Congressional Authority and the War Powers Question

The Open-Source Intelligence Factor

One underappreciated aspect of this episode is the role that open-source intelligence played in making the buildup publicly visible before the strikes occurred. The Military Air Tracking Alliance’s work — tracking tail numbers, departure airports, and flight paths using publicly available data — gave journalists and analysts a real-time picture of military preparations that would have been classified in previous eras. Commercial satellite imagery of Ben Gurion Airport showing rows of KC-46s and KC-135s circulated widely on social media days before the first bombs fell.

This transparency cuts both ways. It informed public debate and gave journalists a basis for pressing government officials about military intentions.
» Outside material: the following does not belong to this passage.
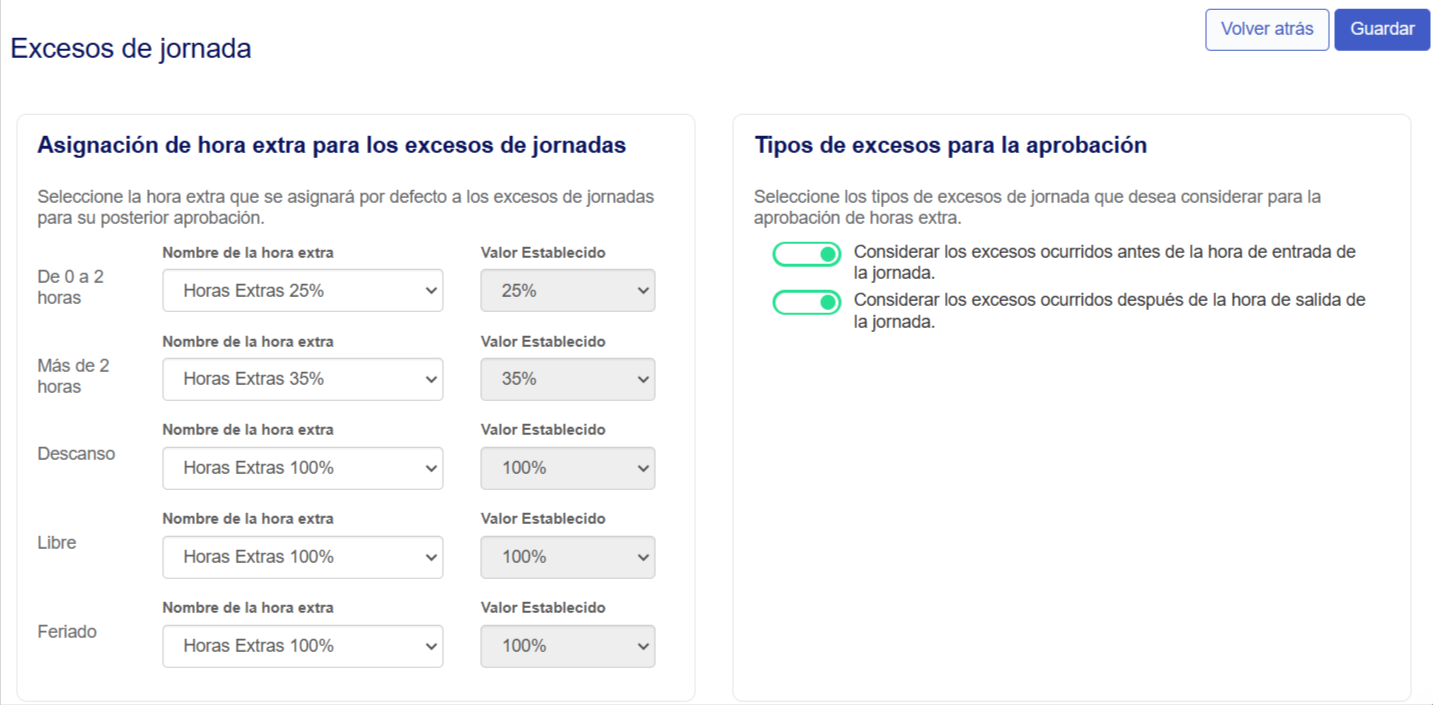1433x705 pixels.
Task: Click the Feriado row label
Action: 67,632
But it also meant that Iran’s leadership could see the same information, which may have accelerated their own preparations and contributed to the intelligence assessment that a preemptive Iranian strike was imminent. The relationship between open-source visibility and operational security is a tension that defense planners will be grappling with for years.

What Comes Next

The immediate aftermath of the February 28 strikes is still unfolding, but several dynamics are already clear. Iran’s political succession, the status of its nuclear program after the strikes on Isfahan, and the durability of its retaliatory capability will shape the region for the foreseeable future. The US military presence in the Middle East, which the Trump administration had previously signaled it wanted to reduce, is now larger and more exposed than at any point since the height of the Iraq War.
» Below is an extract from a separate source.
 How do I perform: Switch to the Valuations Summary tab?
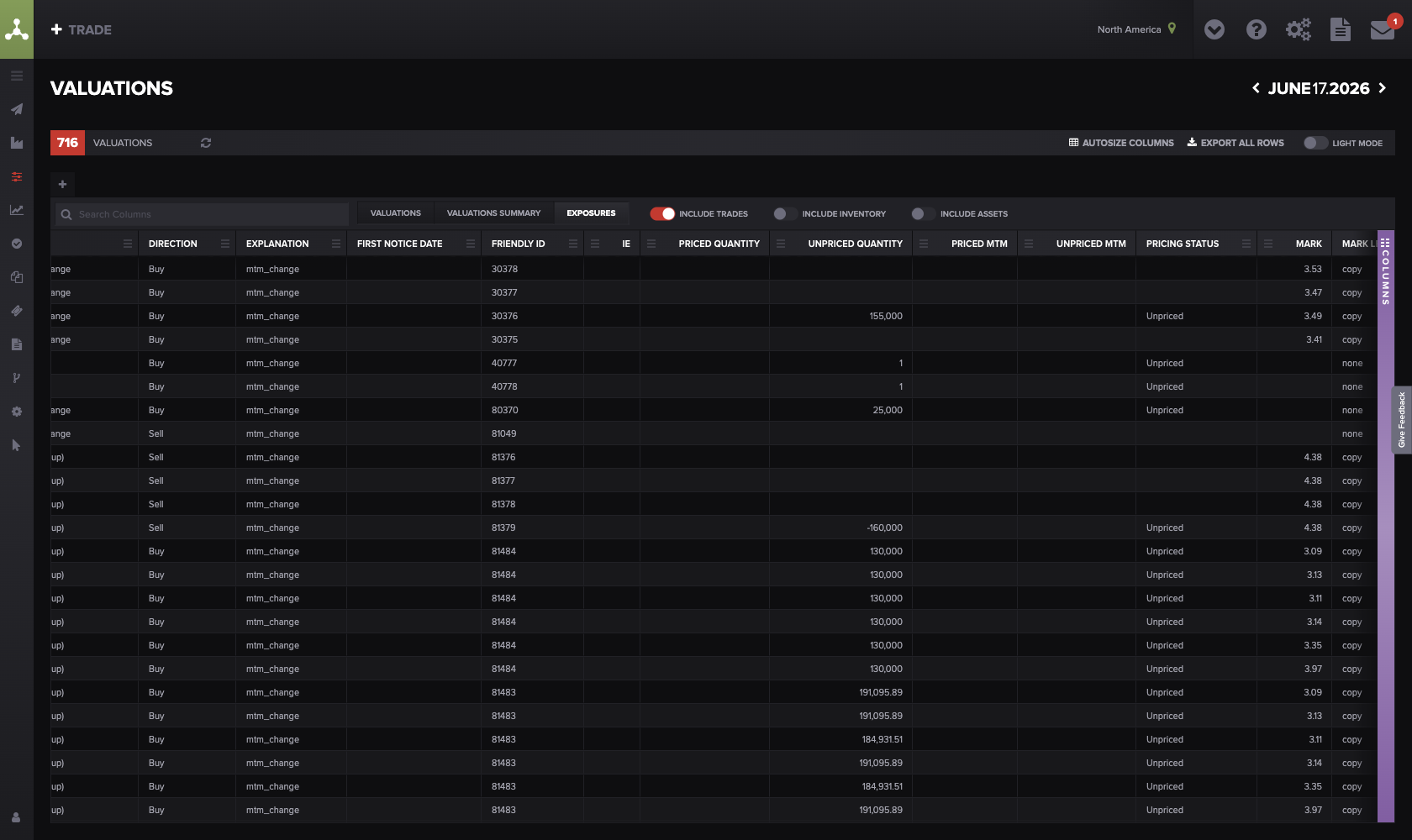(493, 213)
For American citizens and policymakers concerned with government accountability, the key questions are procedural as much as strategic. Who authorized what, when, and on the basis of what evidence? Were the civilian casualties proportionate to the military objectives? And will Congress assert its constitutional role in decisions about war and peace, or will the scale of the fait accompli make oversight an afterthought? These are not abstract questions. They are the questions that determine whether the United States goes to war as a democracy or as something else.

Conclusion

The deployment of US refueling tankers to Ben Gurion Airport was the most visible signal of what became the largest American military operation in the Middle East in over two decades. From the KC-46s departing New Hampshire to the F-22s staged in Israel, the buildup was tracked in near real-time by open-source analysts, yet its ultimate purpose — a joint strike that killed Iran’s supreme leader and struck targets across five cities — was not publicly confirmed until bombs were already falling. The civilian toll, the retaliatory attacks on US bases across the Gulf, and the diplomatic fallout with regional partners represent consequences that will take years to fully reckon with.
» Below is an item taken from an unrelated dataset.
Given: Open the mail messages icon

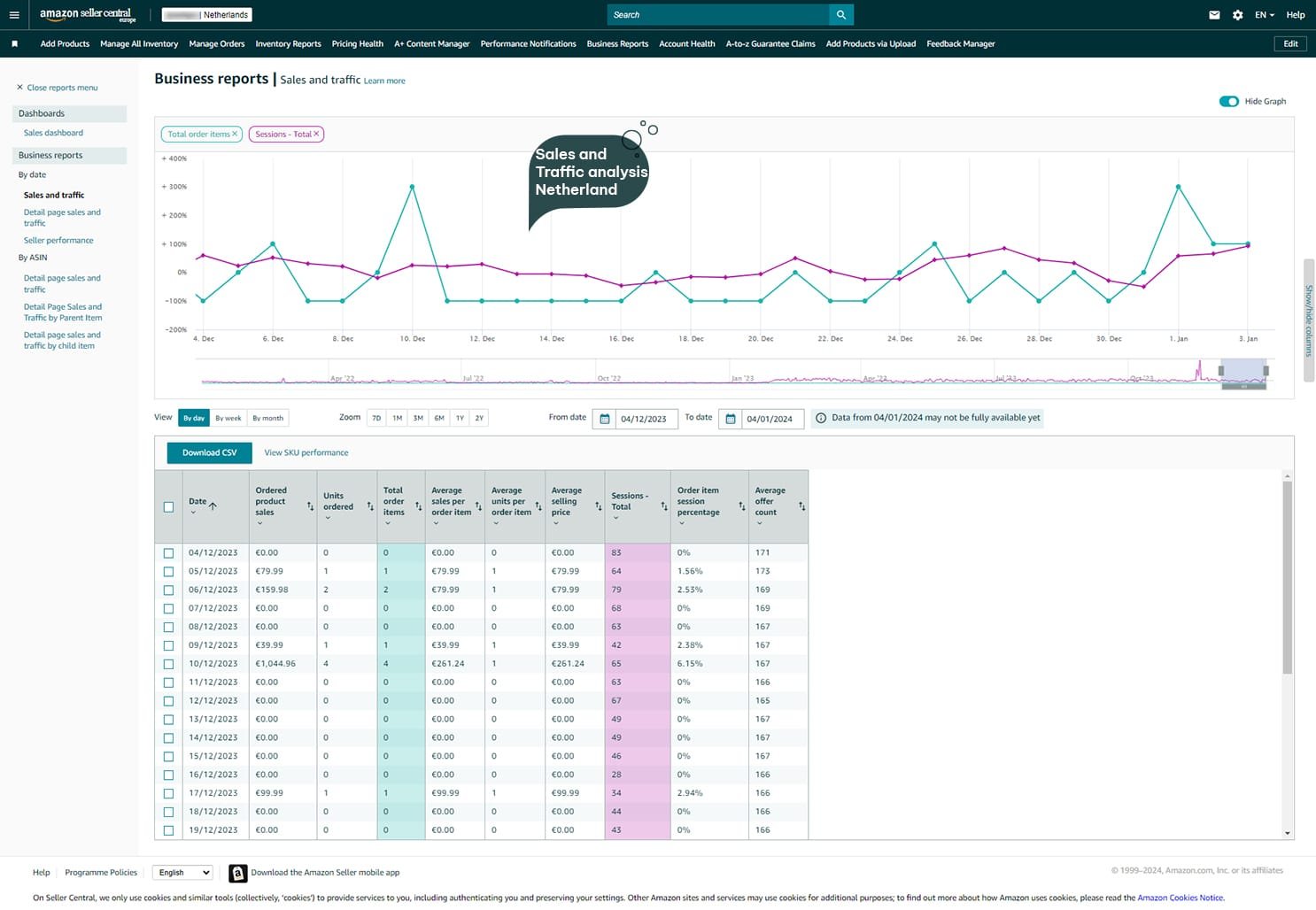Looking at the screenshot, I should coord(1214,15).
What remains most urgent is the accountability question. The American public deserves a full accounting of the intelligence that justified the strikes, the decision-making process that authorized them, and the legal basis under which they were conducted. Congressional oversight committees have both the authority and the obligation to demand answers. Whether they do so — and whether the executive branch cooperates — will say as much about the state of American governance as the strikes themselves said about American military power.